▶ **Work to complete**
The required output is an exact restatement of the lines, starting with the one that contains "The height and width of the screenshot is (693, 836)." and finishing with the last line of the listing. It contains no pictures.

=====

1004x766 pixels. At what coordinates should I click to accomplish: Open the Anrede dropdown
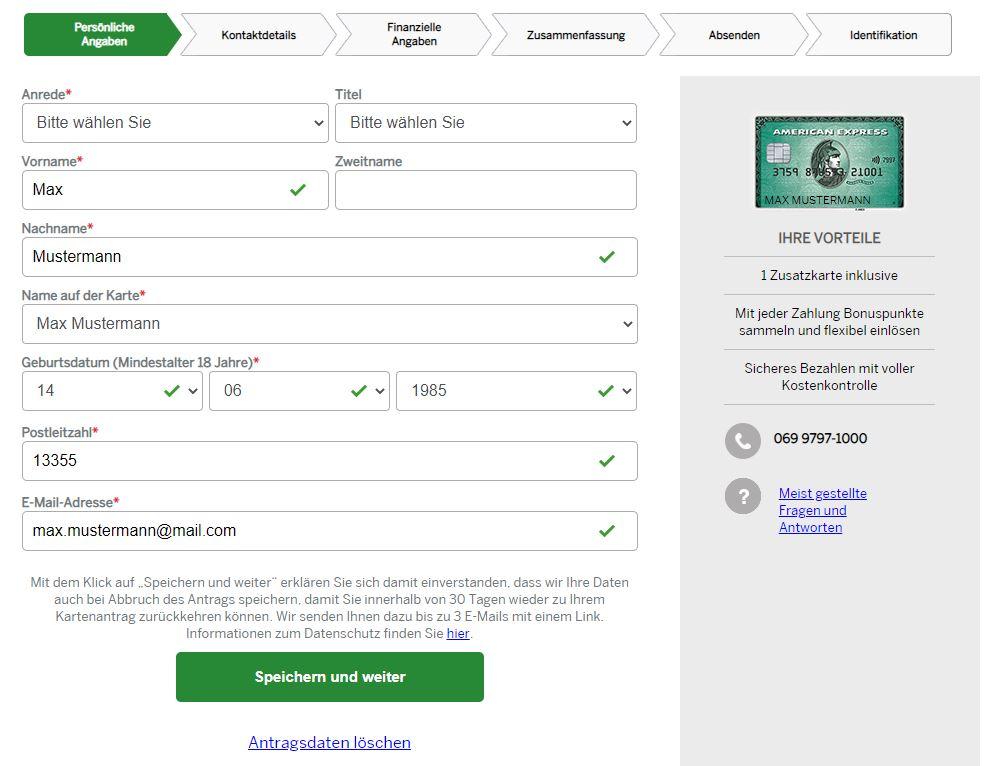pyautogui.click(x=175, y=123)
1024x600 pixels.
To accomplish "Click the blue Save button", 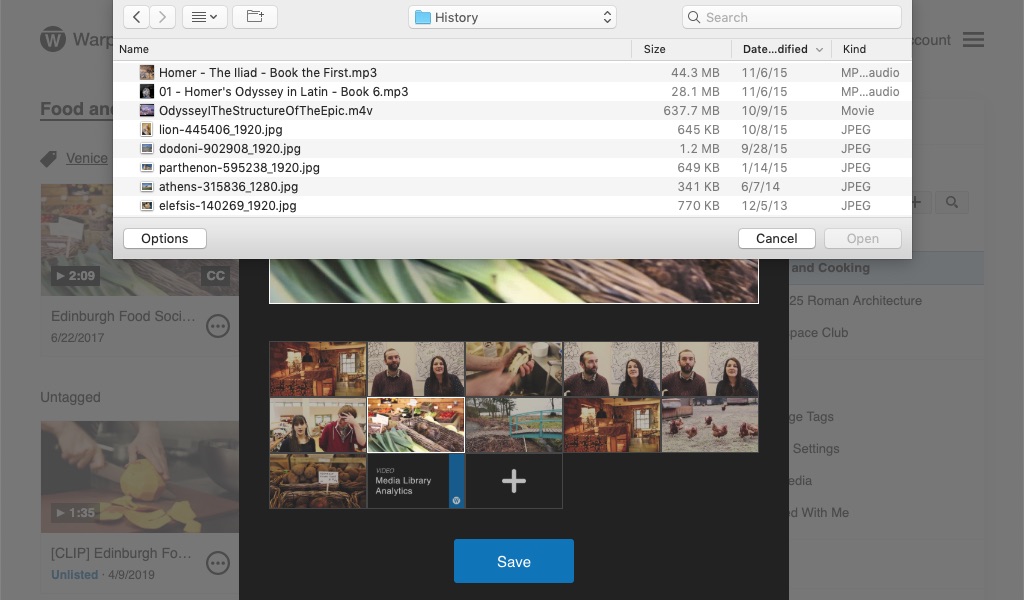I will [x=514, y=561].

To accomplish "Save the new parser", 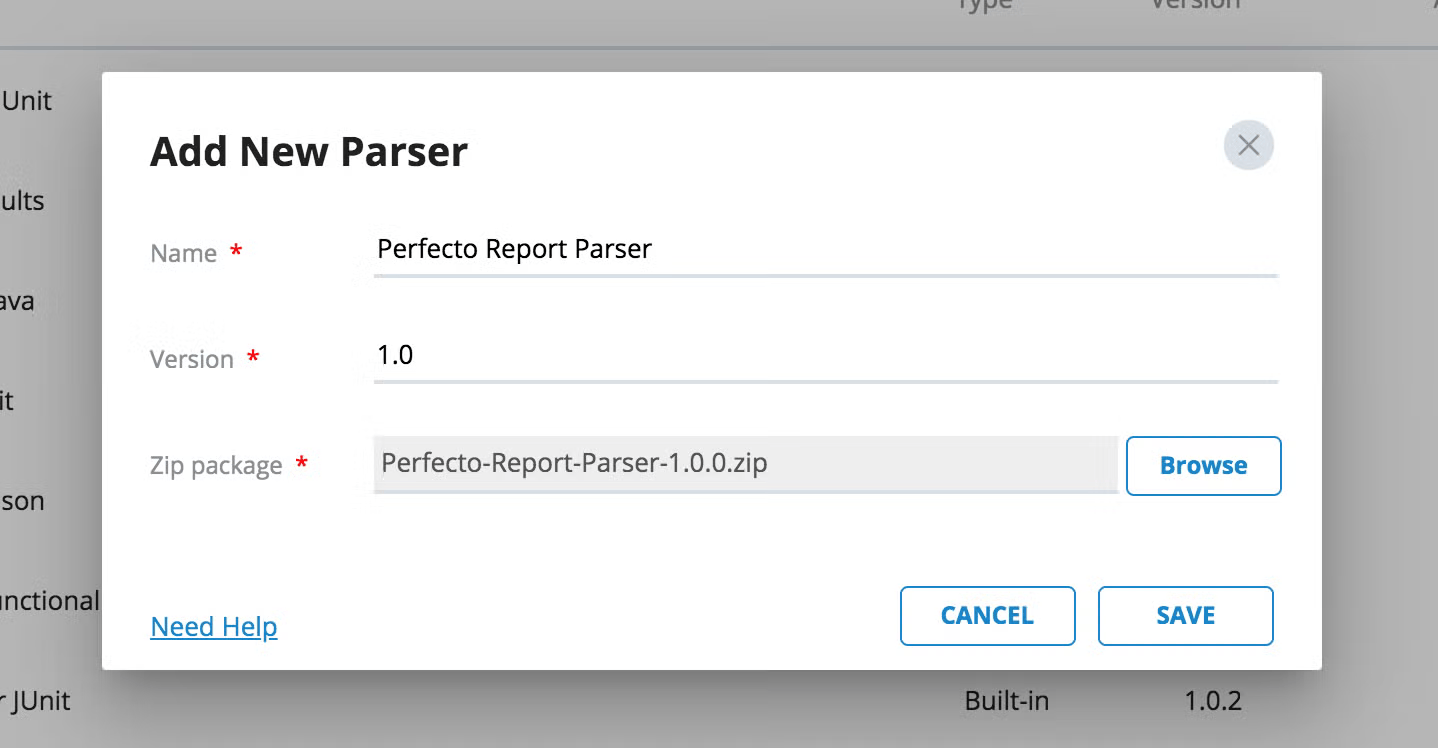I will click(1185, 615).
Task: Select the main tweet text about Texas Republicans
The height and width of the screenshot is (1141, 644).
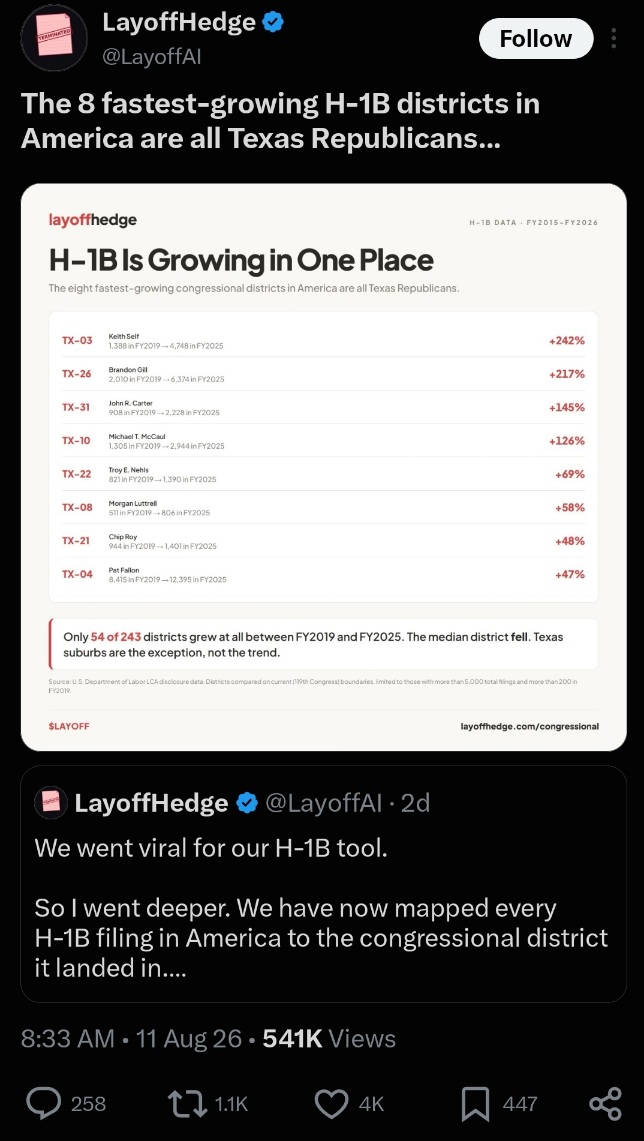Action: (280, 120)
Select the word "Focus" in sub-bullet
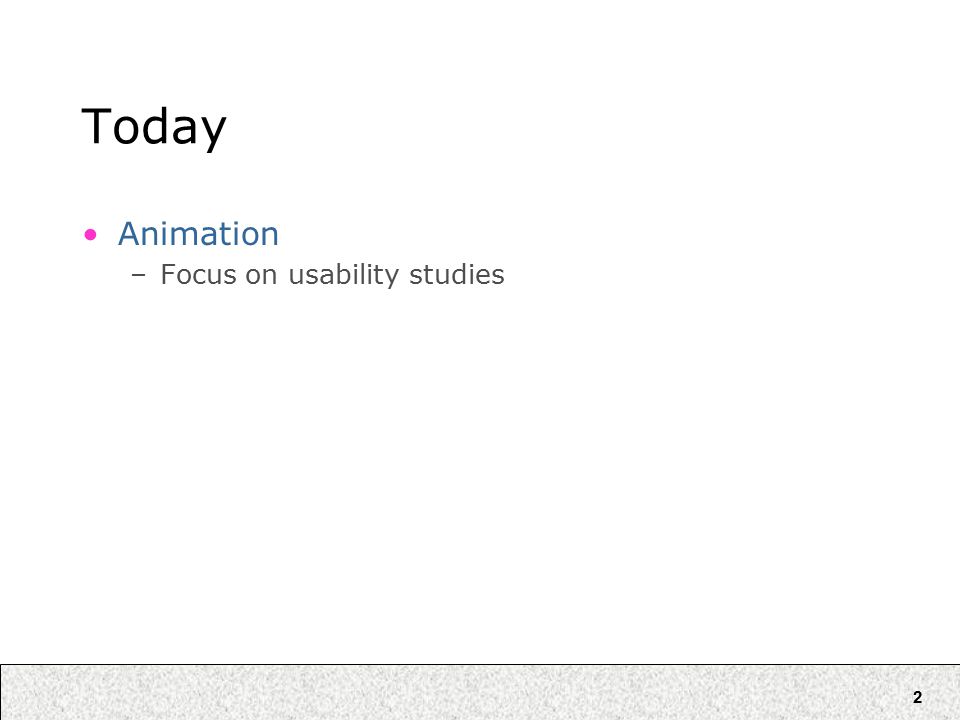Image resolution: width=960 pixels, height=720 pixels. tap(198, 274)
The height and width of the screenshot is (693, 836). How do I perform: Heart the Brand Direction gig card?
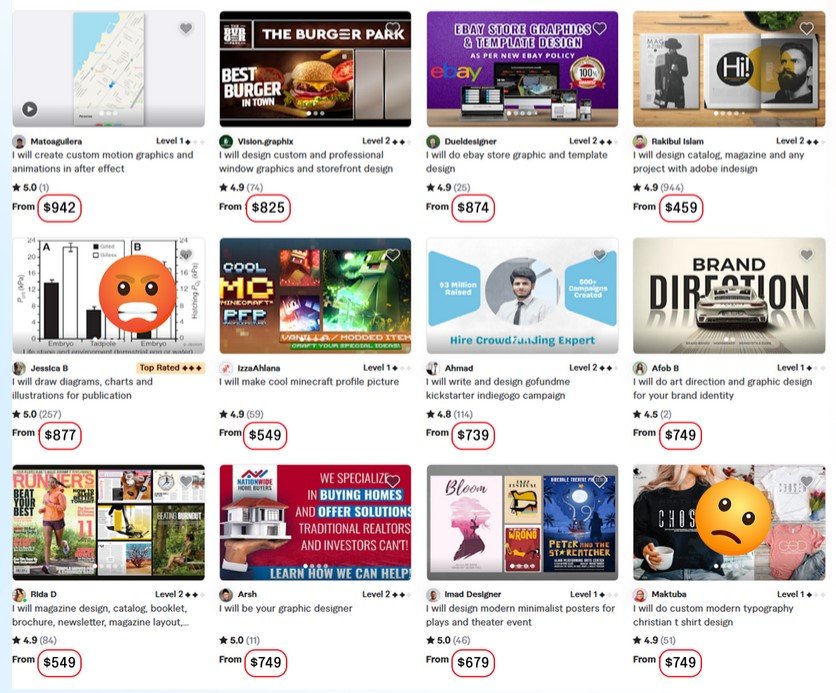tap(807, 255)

=====

▶ **Task output**
The height and width of the screenshot is (693, 836). How do I perform: Heart the Brand Direction gig card?
tap(807, 255)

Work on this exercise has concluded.